Given problem: Please rewrite the stretch of lines from "Zeynep Canbaba (97, 497)" through "Рено Дастер (80, 718)", replacing "Рено" with "Renault" and changing nothing else. Leave out the pictures.

Input:
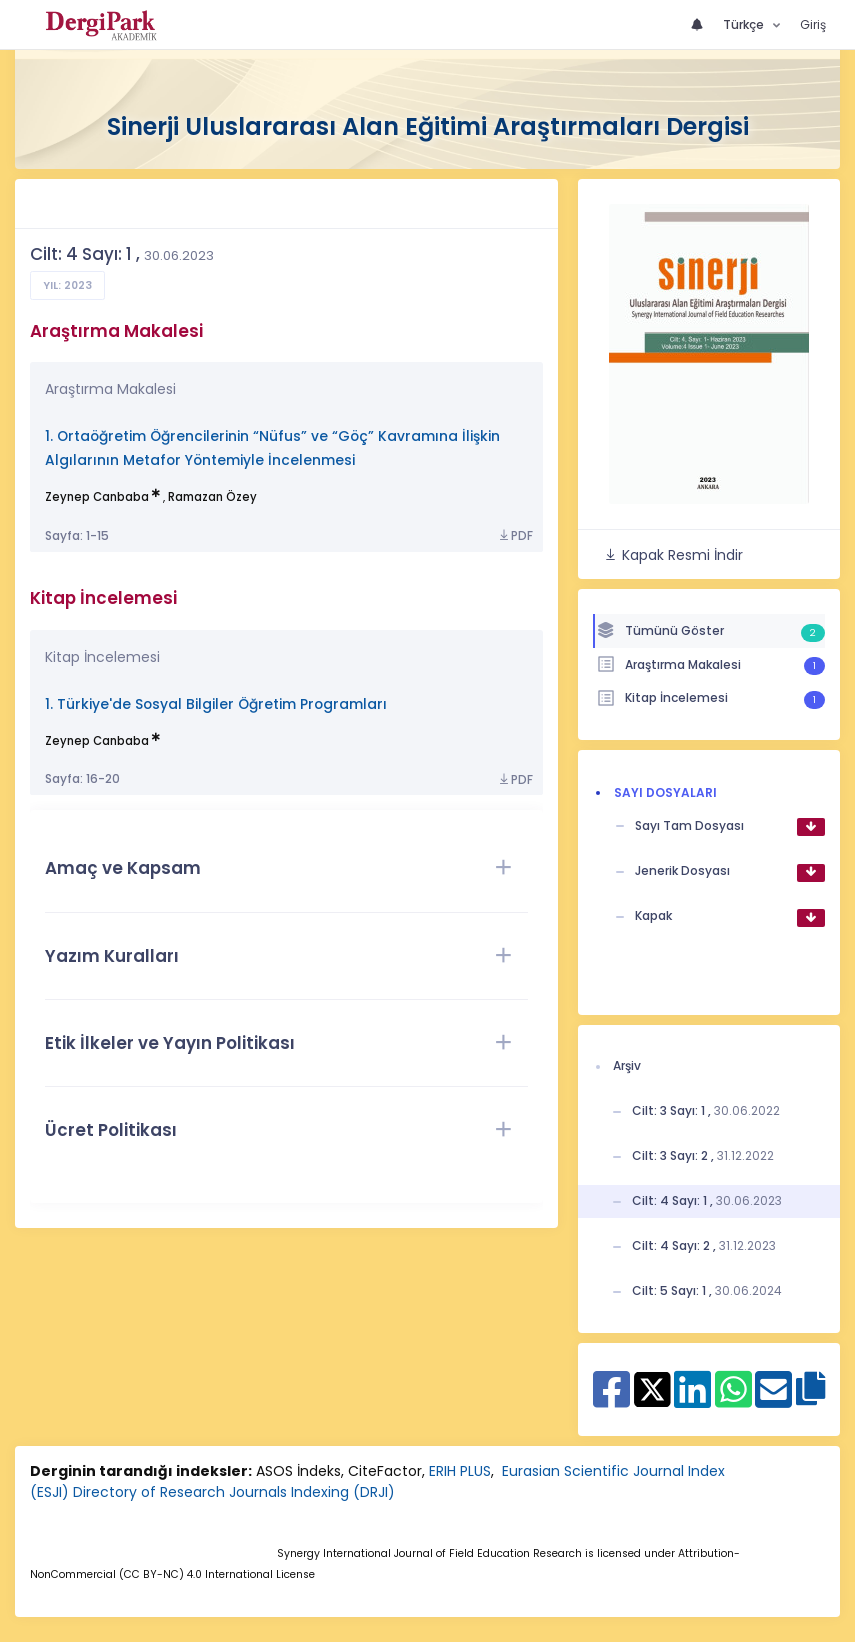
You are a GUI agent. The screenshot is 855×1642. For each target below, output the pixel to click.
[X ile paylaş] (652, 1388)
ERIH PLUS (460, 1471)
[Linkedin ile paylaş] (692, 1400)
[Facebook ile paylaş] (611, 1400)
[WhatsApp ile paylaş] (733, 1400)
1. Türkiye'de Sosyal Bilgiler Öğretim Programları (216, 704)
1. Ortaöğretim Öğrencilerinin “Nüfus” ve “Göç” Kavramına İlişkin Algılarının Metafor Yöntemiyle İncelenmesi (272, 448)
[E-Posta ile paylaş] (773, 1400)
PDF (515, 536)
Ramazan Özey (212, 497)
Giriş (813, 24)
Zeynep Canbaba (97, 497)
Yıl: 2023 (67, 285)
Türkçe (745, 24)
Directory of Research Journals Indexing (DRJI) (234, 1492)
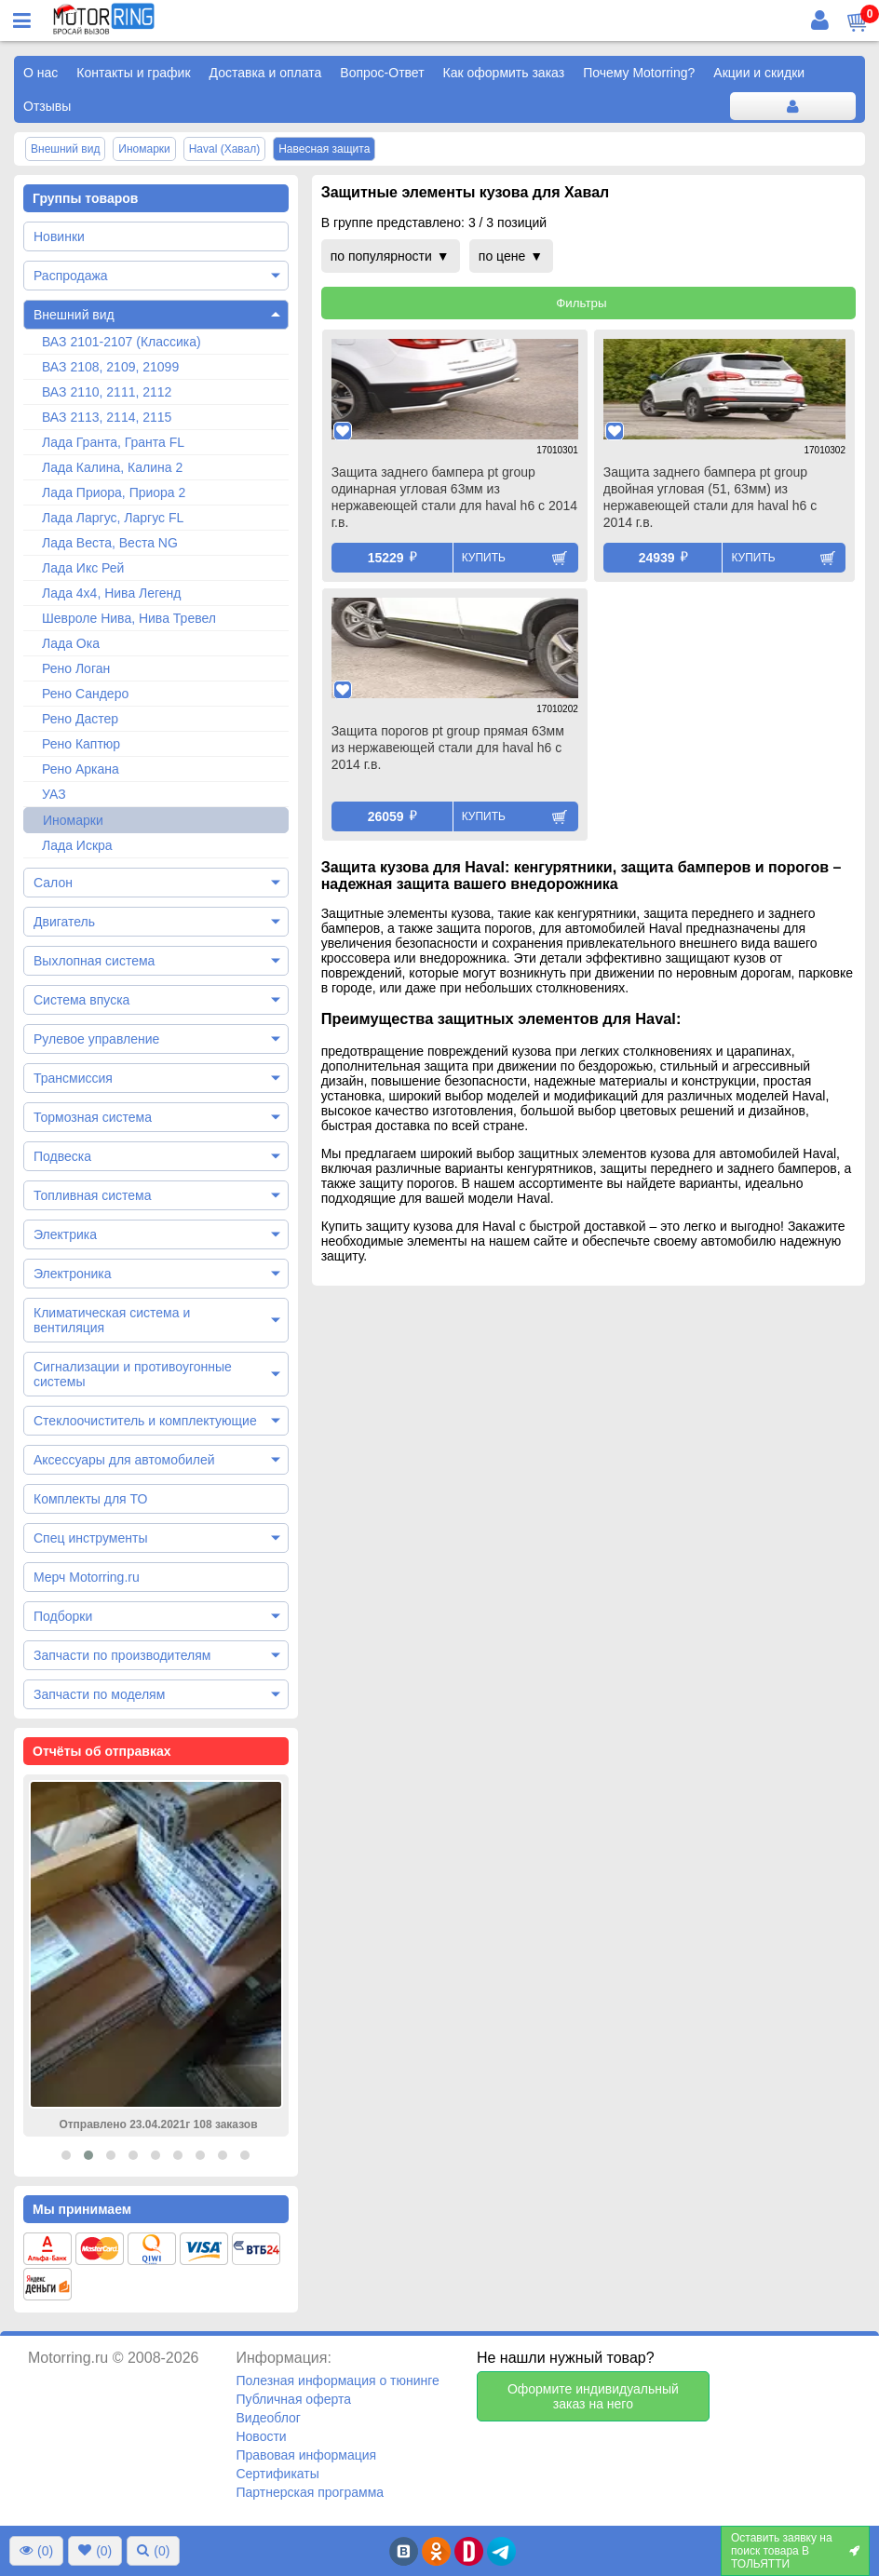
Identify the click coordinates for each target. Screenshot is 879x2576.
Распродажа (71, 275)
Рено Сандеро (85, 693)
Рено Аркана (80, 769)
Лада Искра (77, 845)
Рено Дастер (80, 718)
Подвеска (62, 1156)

--

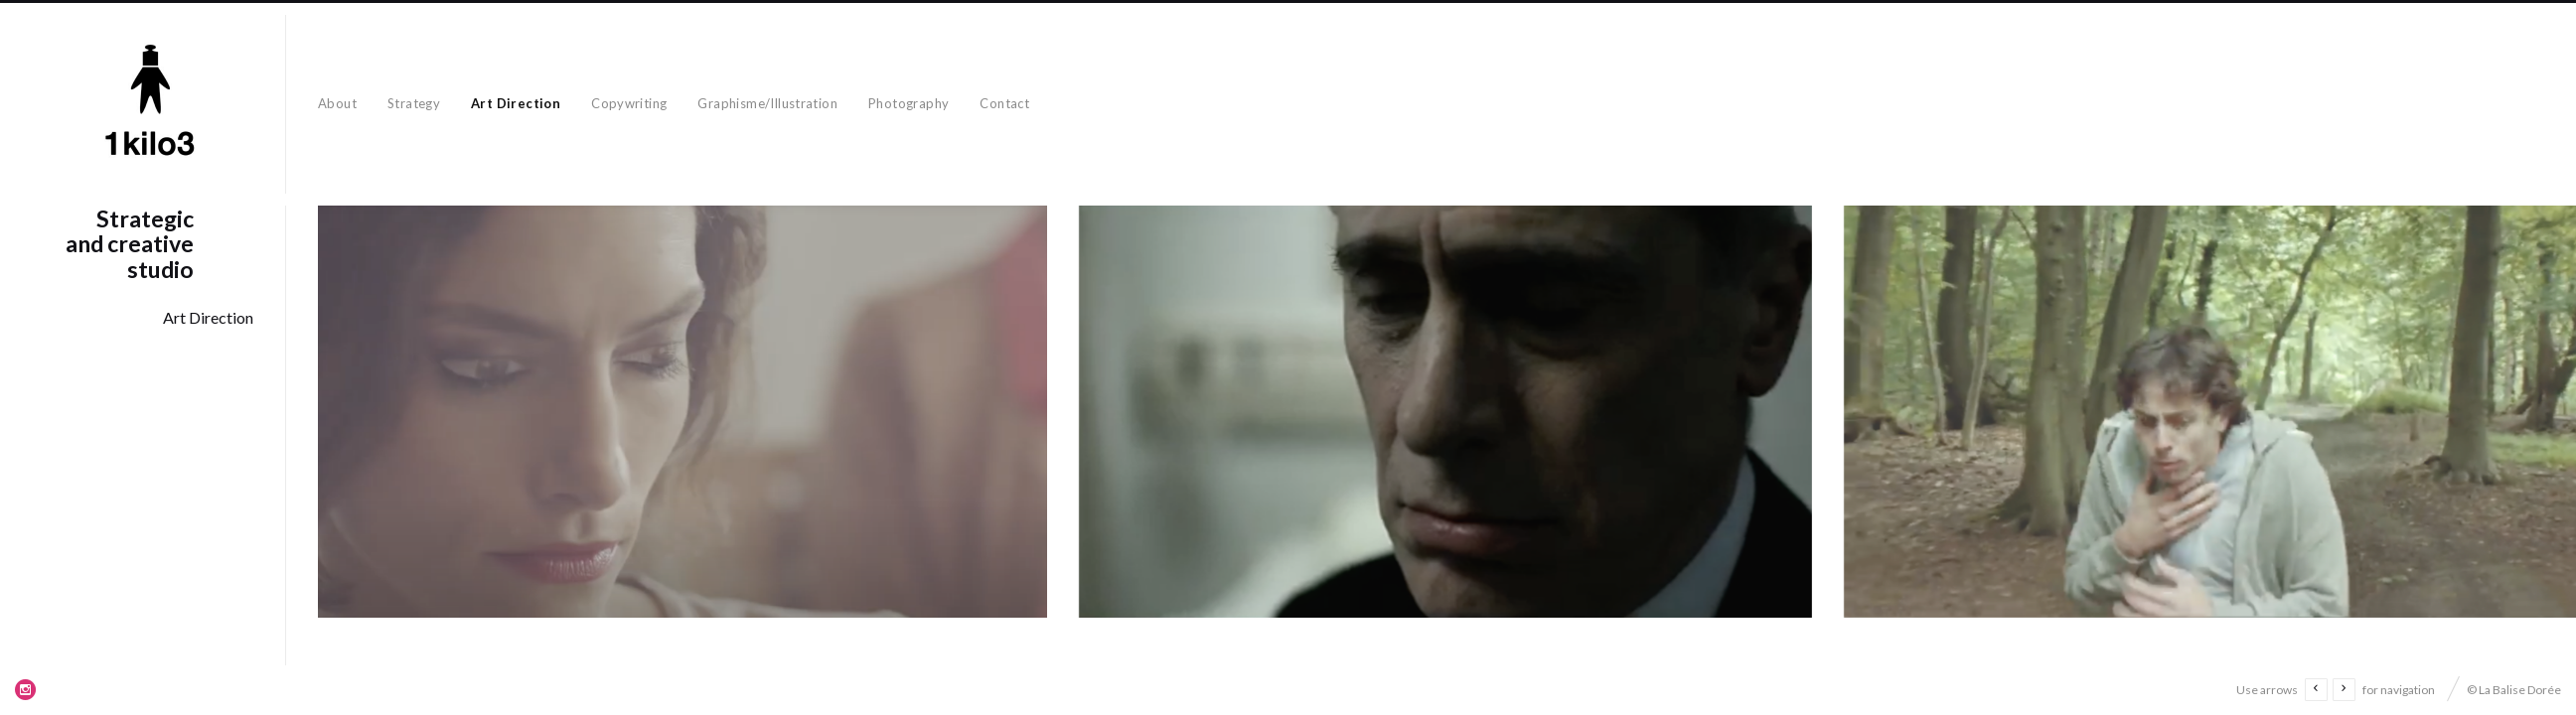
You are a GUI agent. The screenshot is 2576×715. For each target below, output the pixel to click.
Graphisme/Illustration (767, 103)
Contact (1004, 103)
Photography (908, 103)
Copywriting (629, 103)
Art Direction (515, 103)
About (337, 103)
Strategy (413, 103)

...

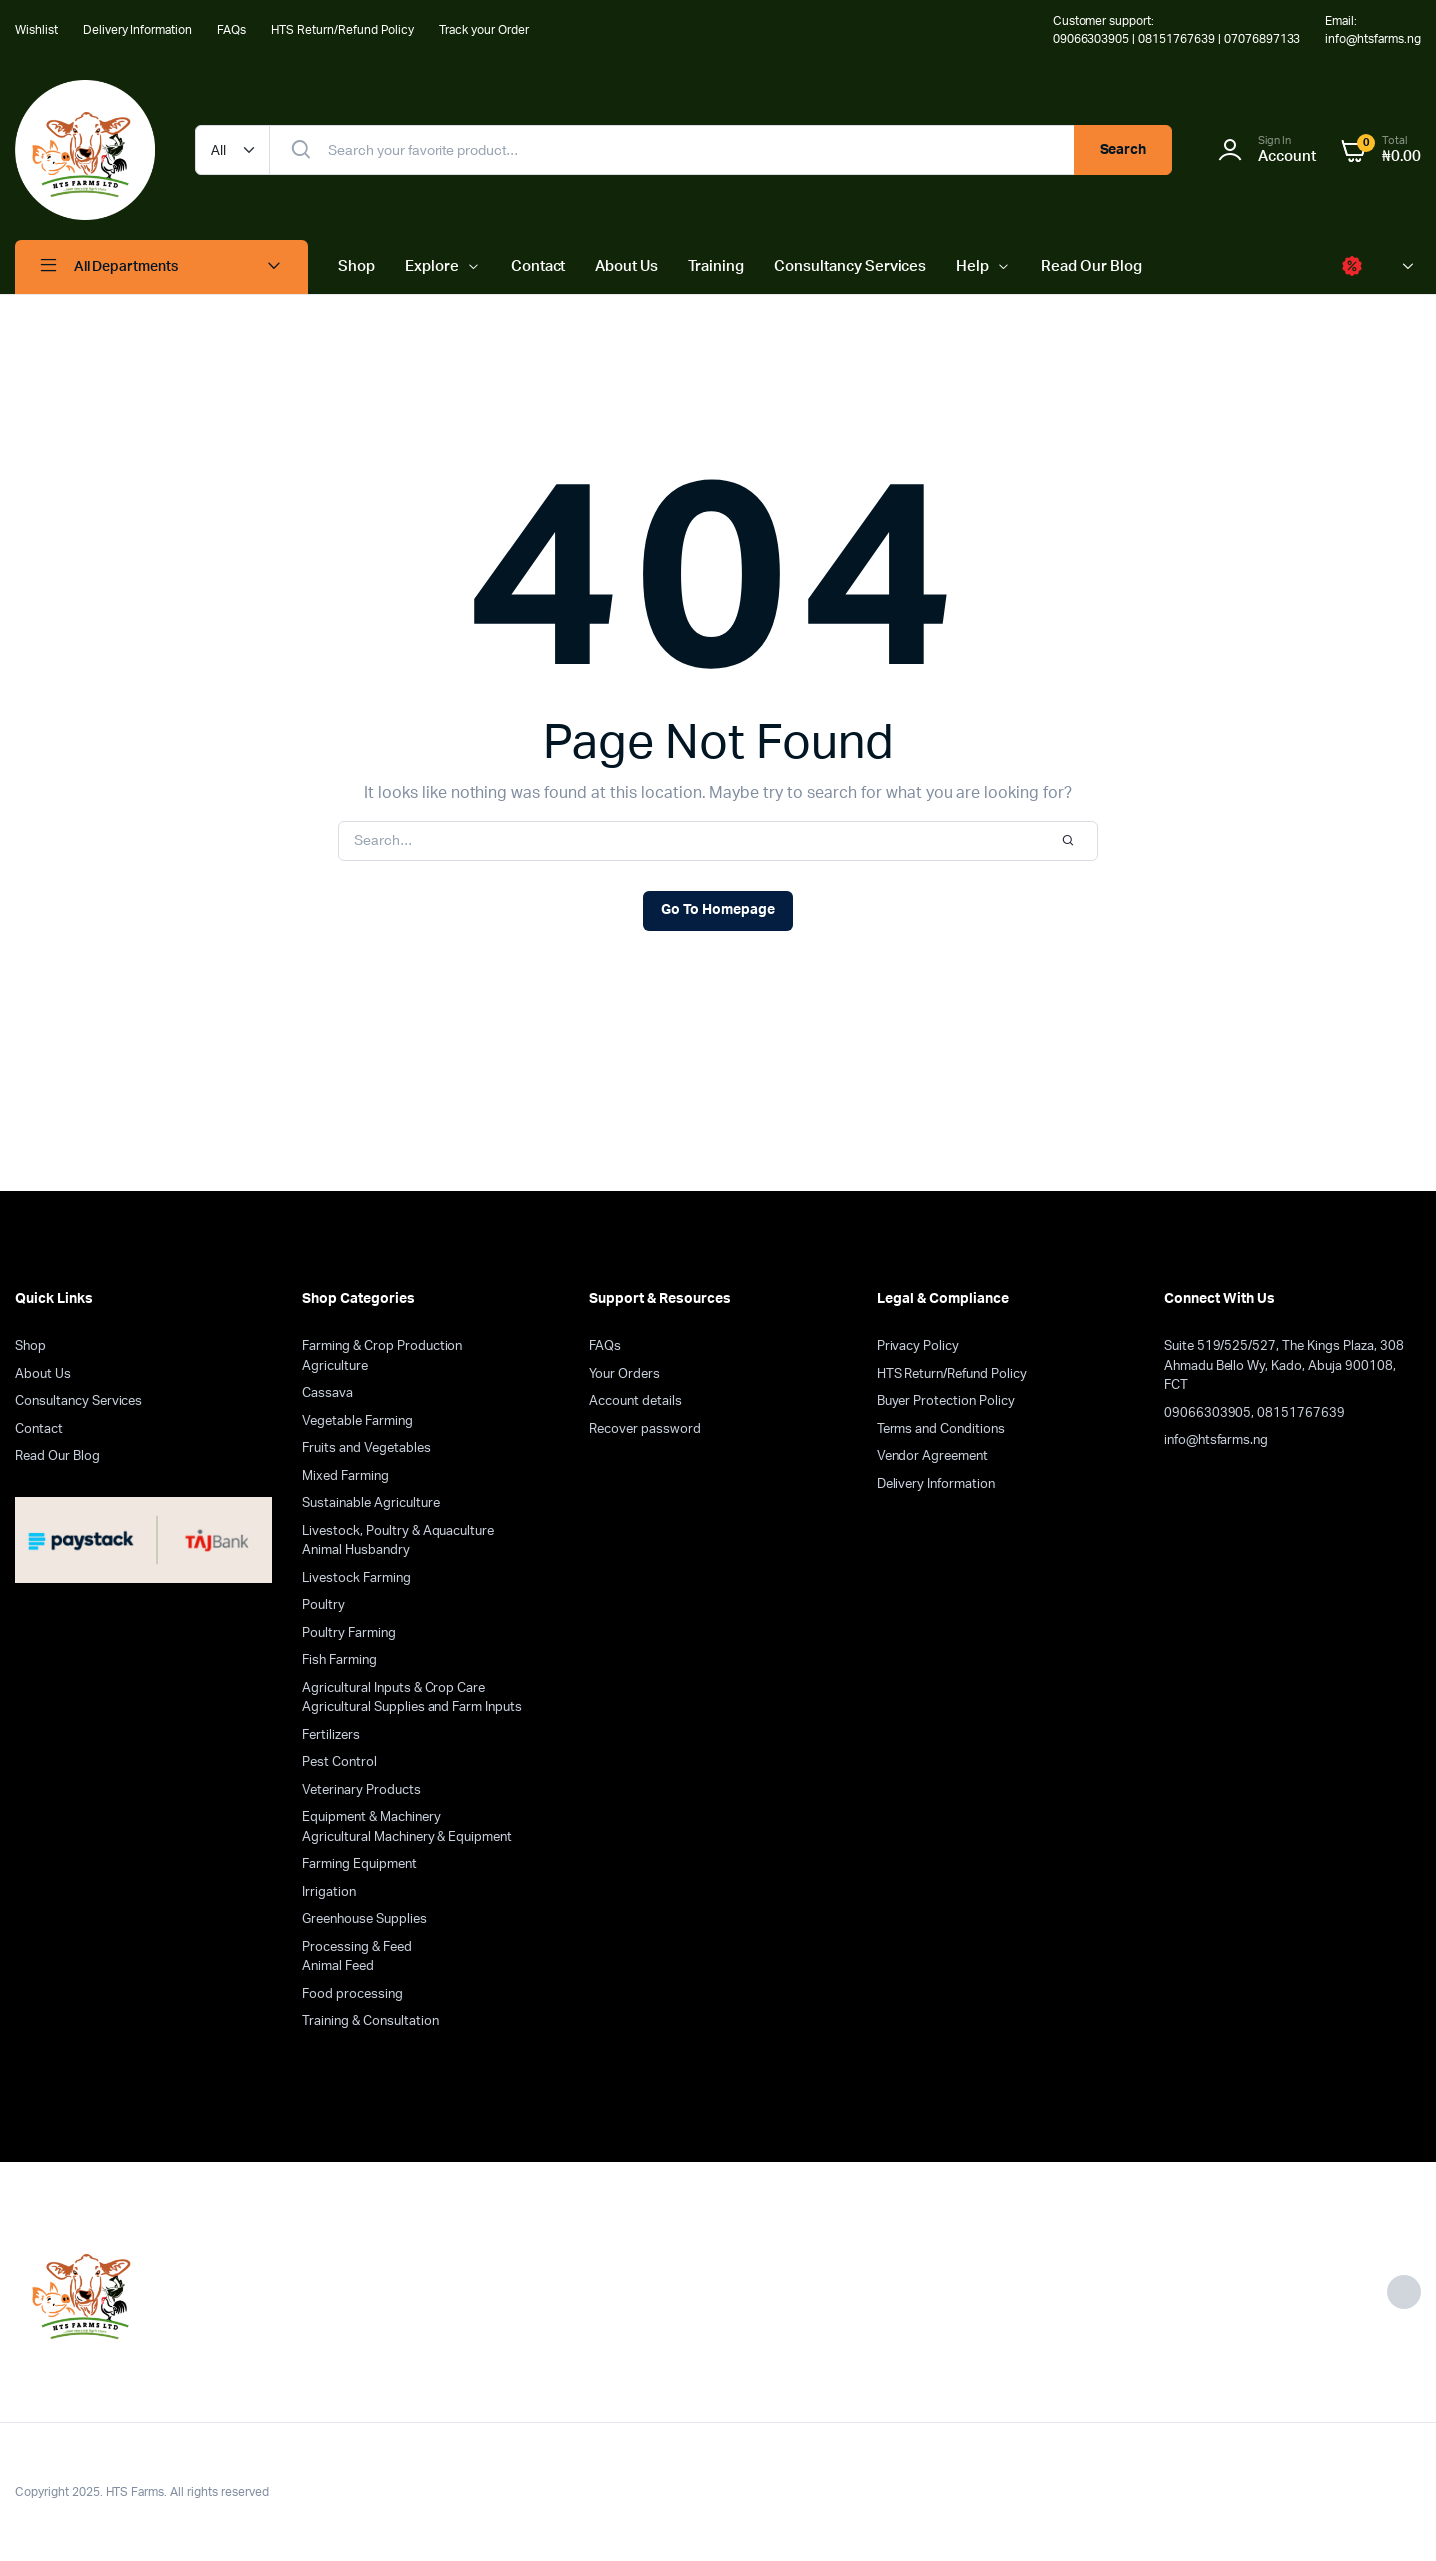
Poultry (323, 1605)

Response to the task:
Zeynep Canbaba (97, 497)
Yıl: 2023 (67, 285)
Türkçe (745, 24)
Directory of Research Journals Indexing (DRJI) (234, 1492)
Identify the click coordinates for each target. Screenshot is 879x2576.
Распродажа (71, 275)
Renault Сандеро (85, 693)
Renault Аркана (80, 769)
Лада Искра (77, 845)
Renault Дастер (80, 718)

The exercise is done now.